▶ _TASK DETAILS_: How many lines contain the string "arrow"? Case counts. Reply with the number alone.

▶ _RECORDS SUPPLIED_:
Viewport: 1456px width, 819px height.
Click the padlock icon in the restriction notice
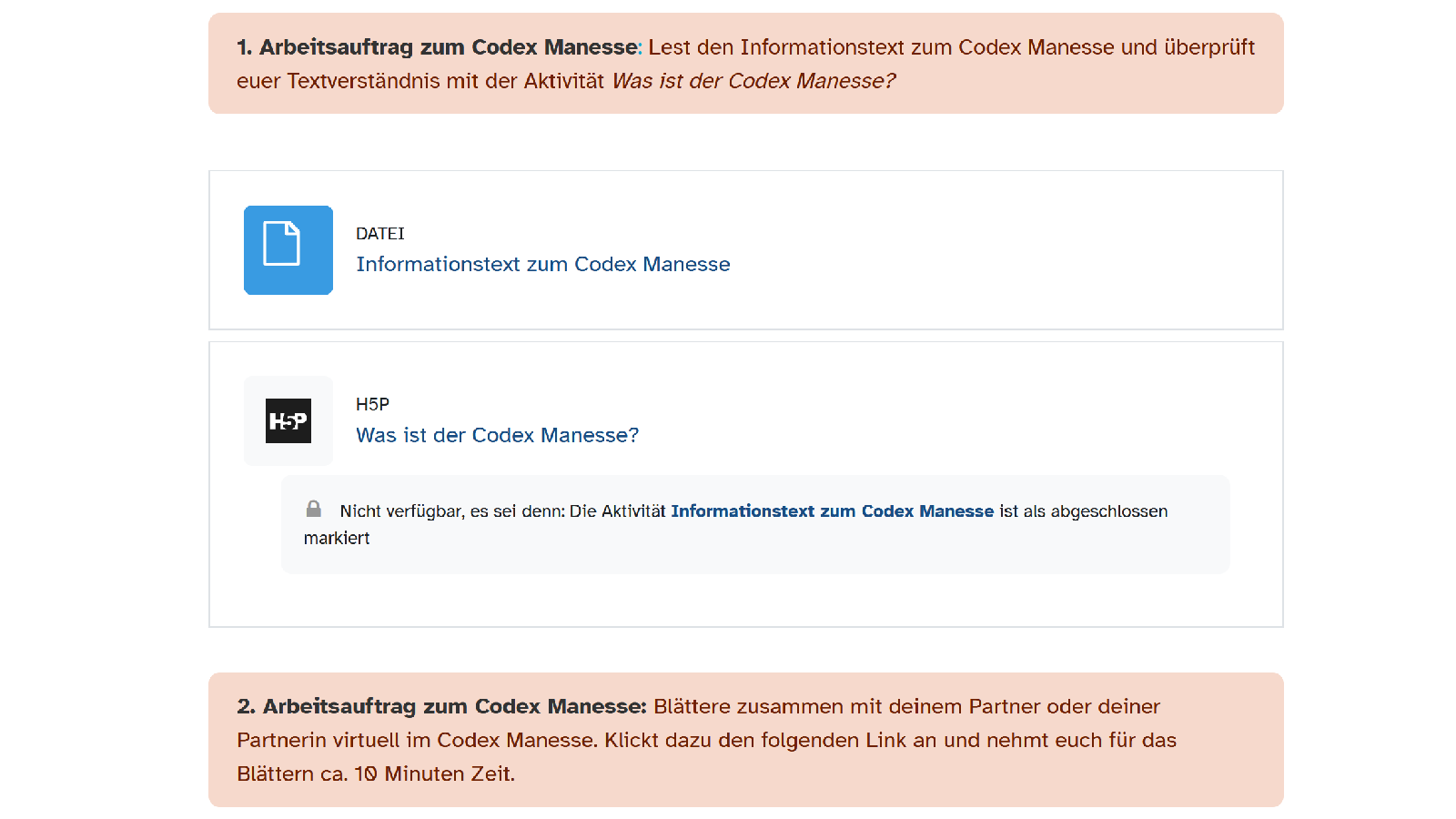coord(314,509)
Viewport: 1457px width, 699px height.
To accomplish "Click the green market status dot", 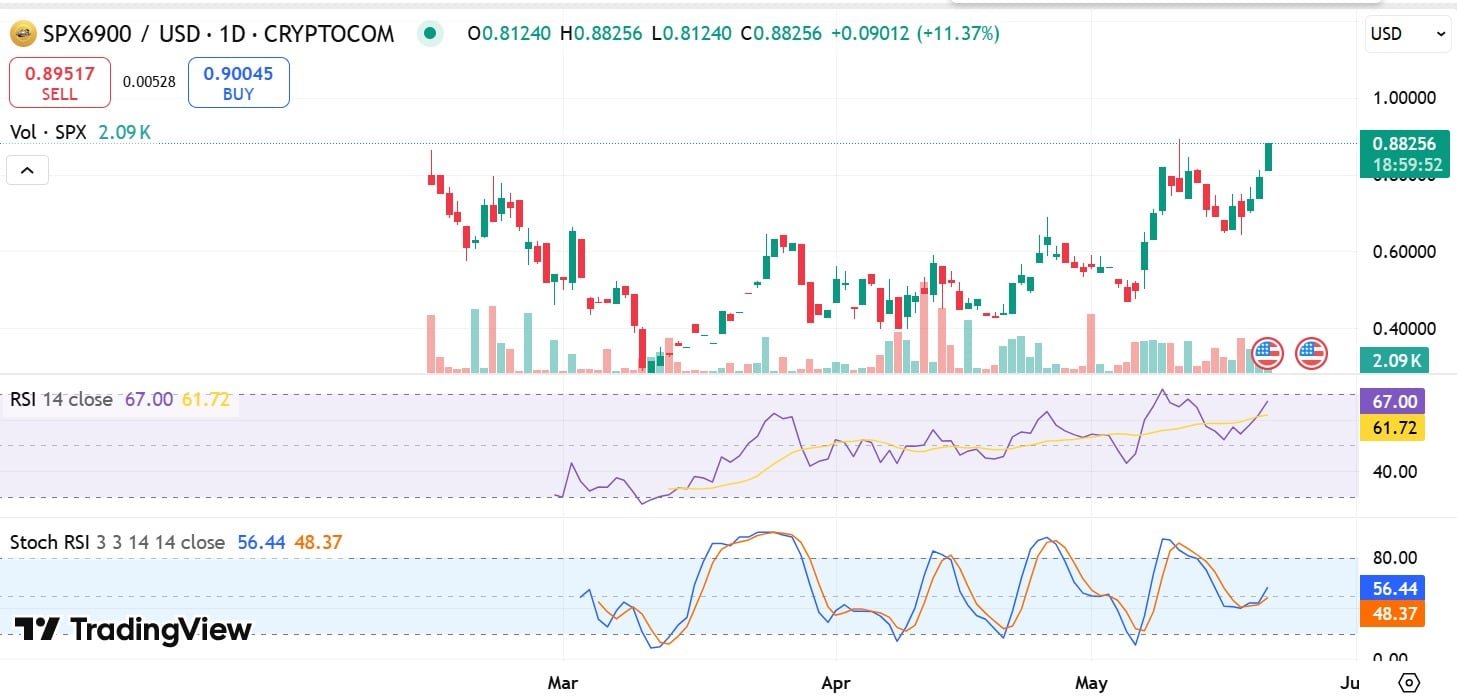I will pyautogui.click(x=431, y=34).
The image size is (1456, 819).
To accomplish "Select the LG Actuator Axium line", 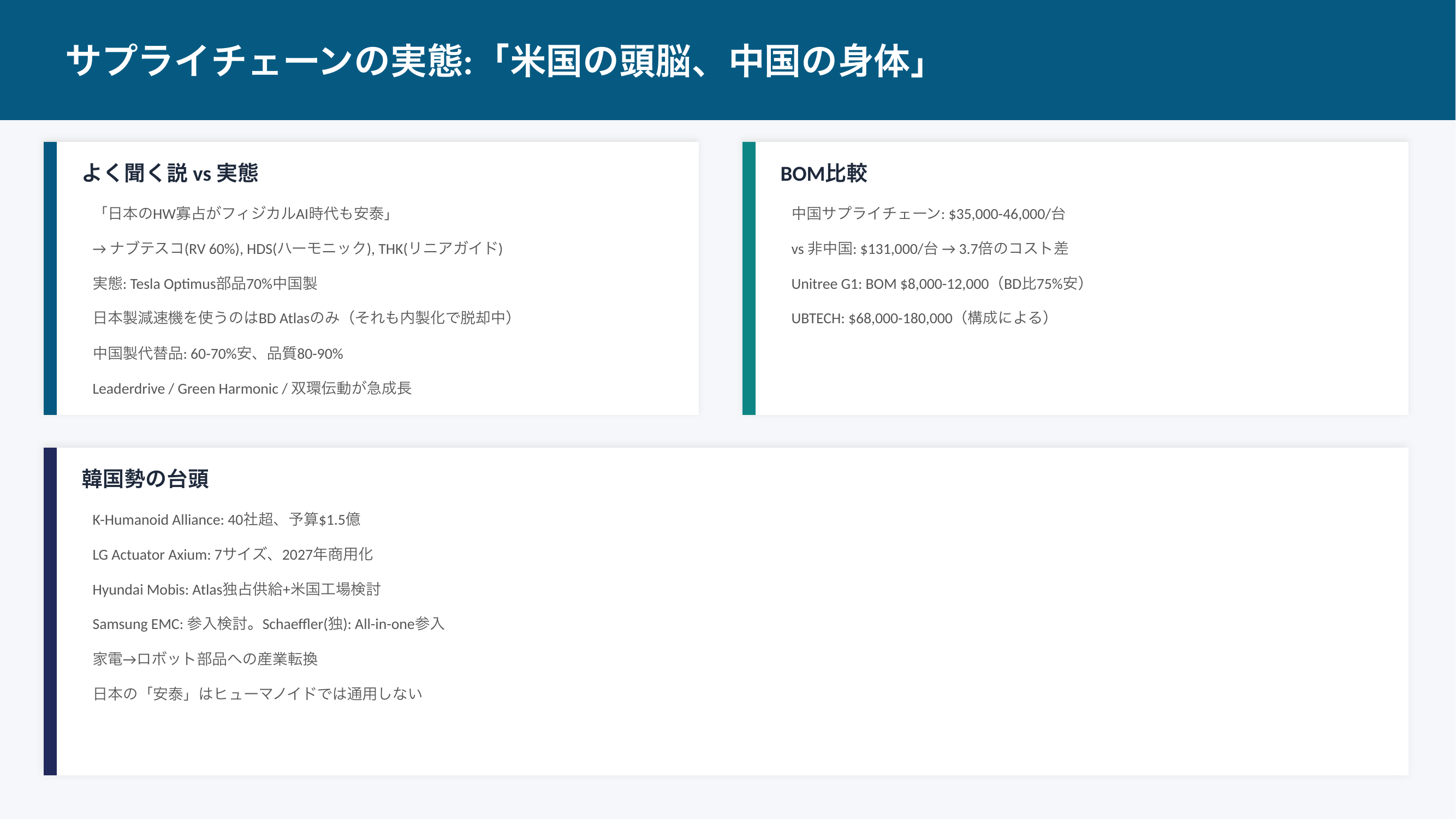I will [233, 555].
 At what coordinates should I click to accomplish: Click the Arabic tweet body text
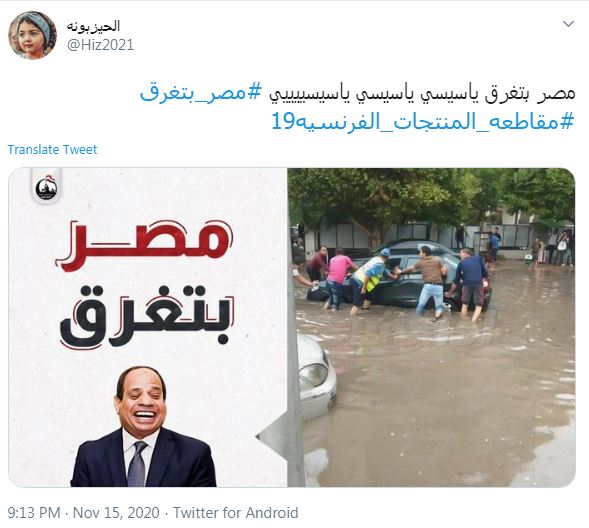point(423,93)
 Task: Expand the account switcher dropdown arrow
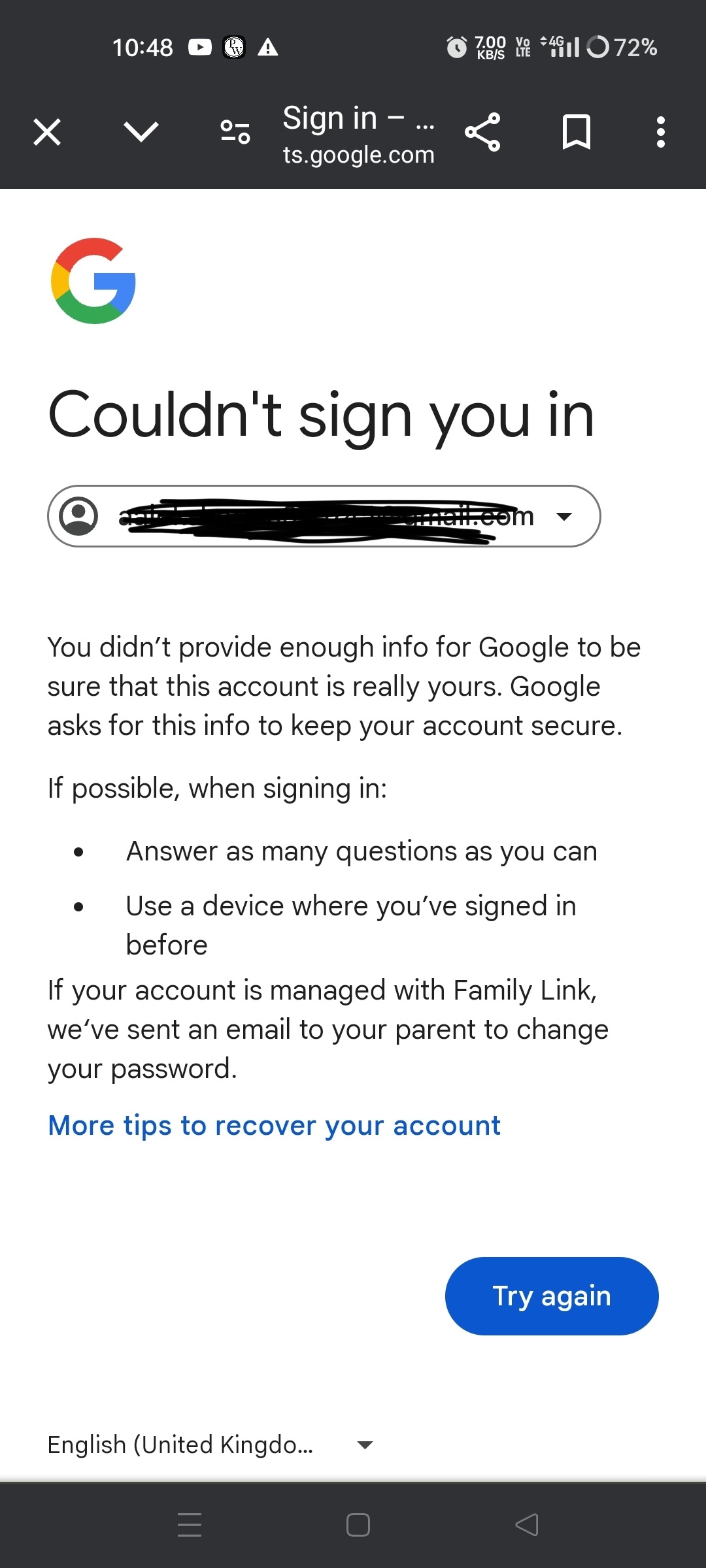(563, 517)
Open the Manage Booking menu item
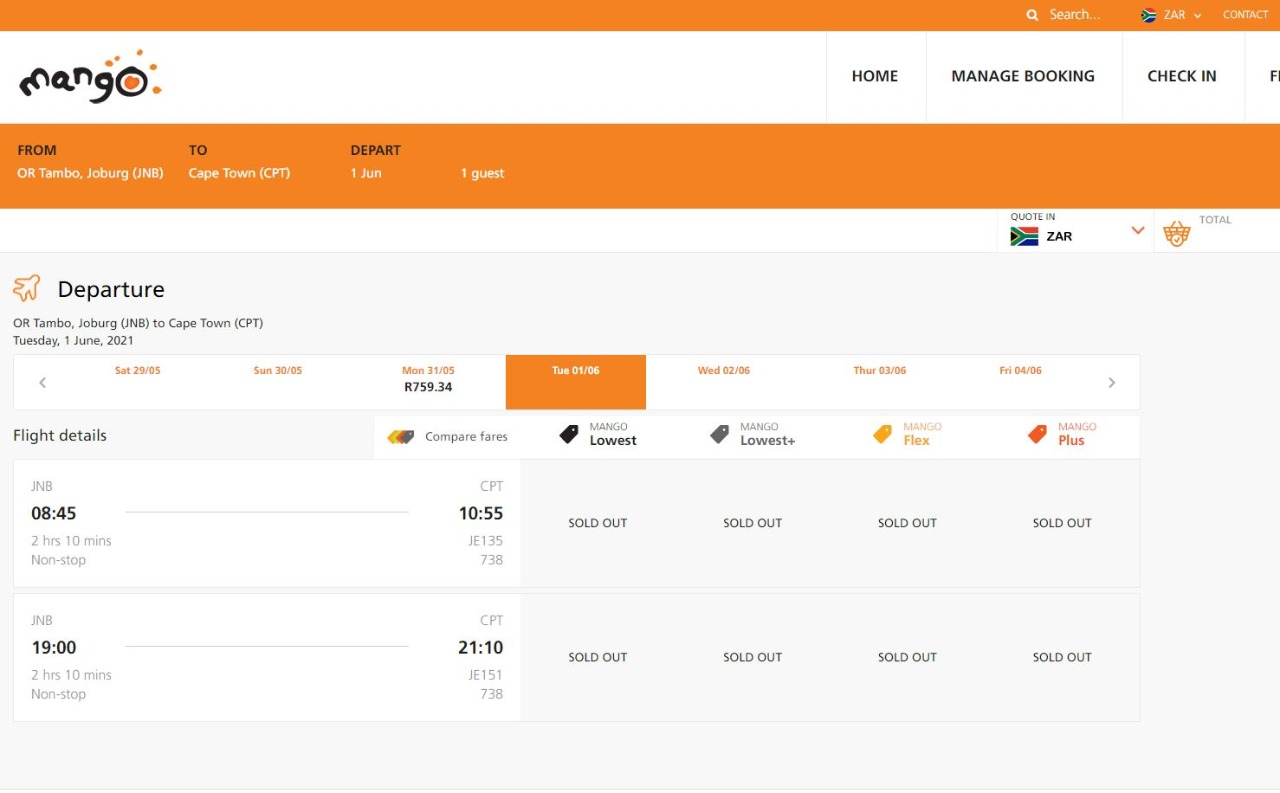 click(x=1022, y=76)
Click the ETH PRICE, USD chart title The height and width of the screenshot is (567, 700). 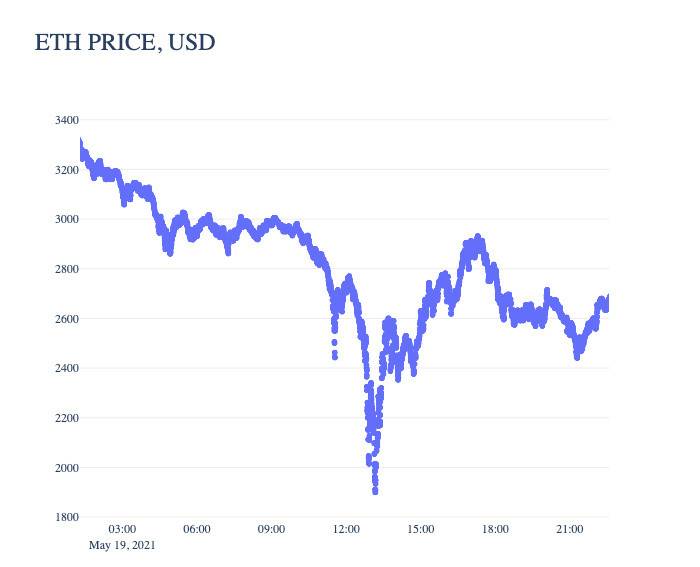125,43
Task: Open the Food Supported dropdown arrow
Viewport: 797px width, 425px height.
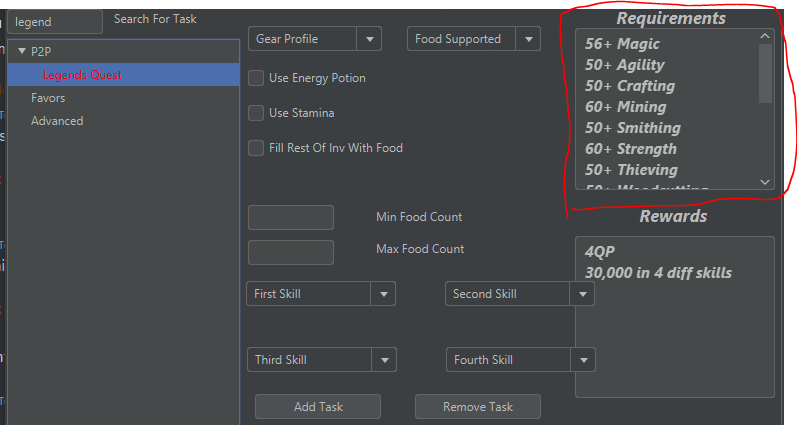Action: pyautogui.click(x=528, y=39)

▶ _ANSWER TO THIS TASK_: 2